##### TASK DATA

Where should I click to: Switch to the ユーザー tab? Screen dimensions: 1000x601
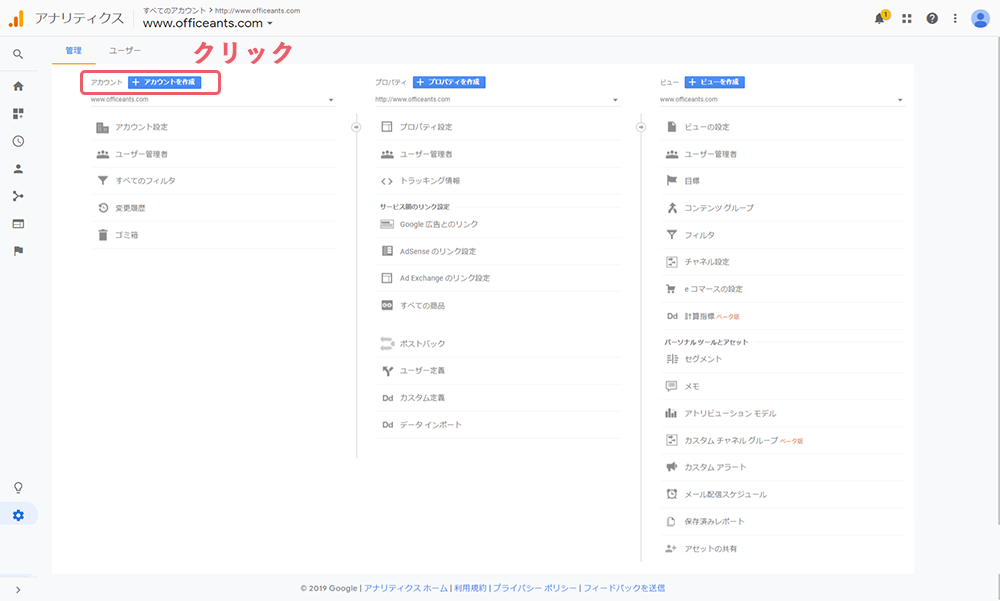[125, 50]
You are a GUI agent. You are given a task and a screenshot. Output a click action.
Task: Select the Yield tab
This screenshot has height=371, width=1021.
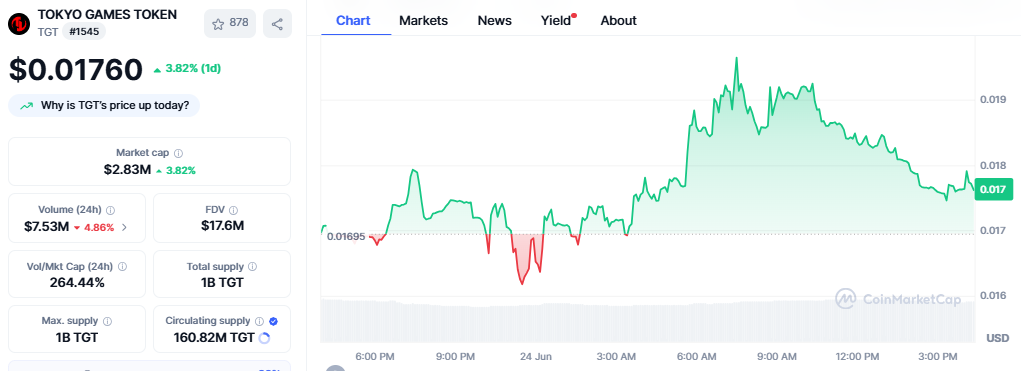pyautogui.click(x=557, y=21)
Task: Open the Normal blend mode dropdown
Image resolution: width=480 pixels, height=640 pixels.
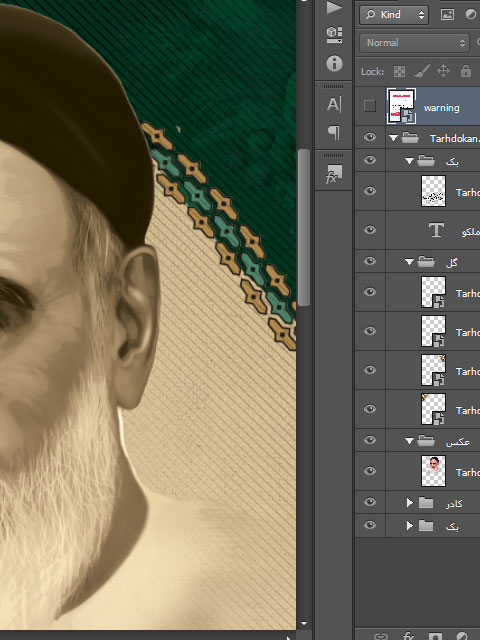Action: [413, 42]
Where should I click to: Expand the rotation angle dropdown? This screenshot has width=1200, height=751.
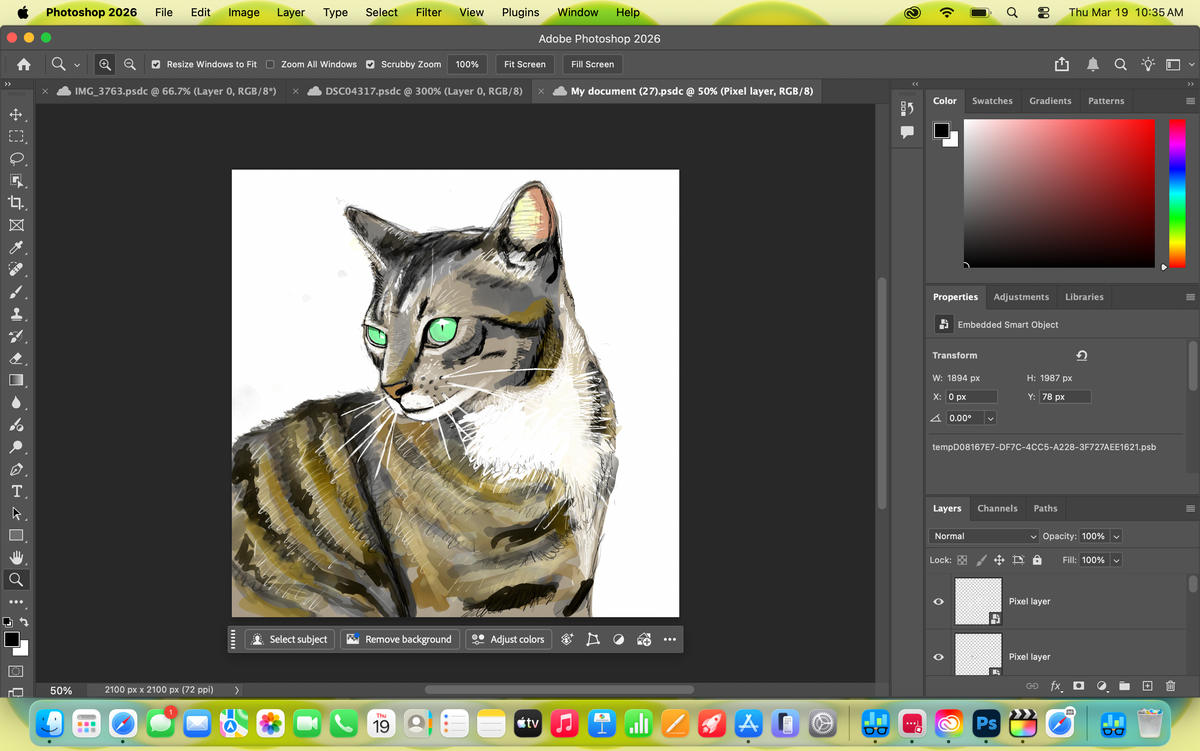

##########

#### TASK STATEMENT:
An exact copy of every entry, without pictures, should be your output.

#### WRITTEN RESPONSE:
Where should I click to: Switch to the ユーザー tab? Screen dimensions: 1000x601
[125, 50]
You are a GUI agent. You are given a task and a screenshot. Output a click action.
Task: Select the Yield tab
This screenshot has height=371, width=1021.
pyautogui.click(x=557, y=21)
Task: Open the Normal blend mode dropdown
Image resolution: width=480 pixels, height=640 pixels.
Action: [413, 42]
Where should I click to: Expand the rotation angle dropdown? This screenshot has width=1200, height=751.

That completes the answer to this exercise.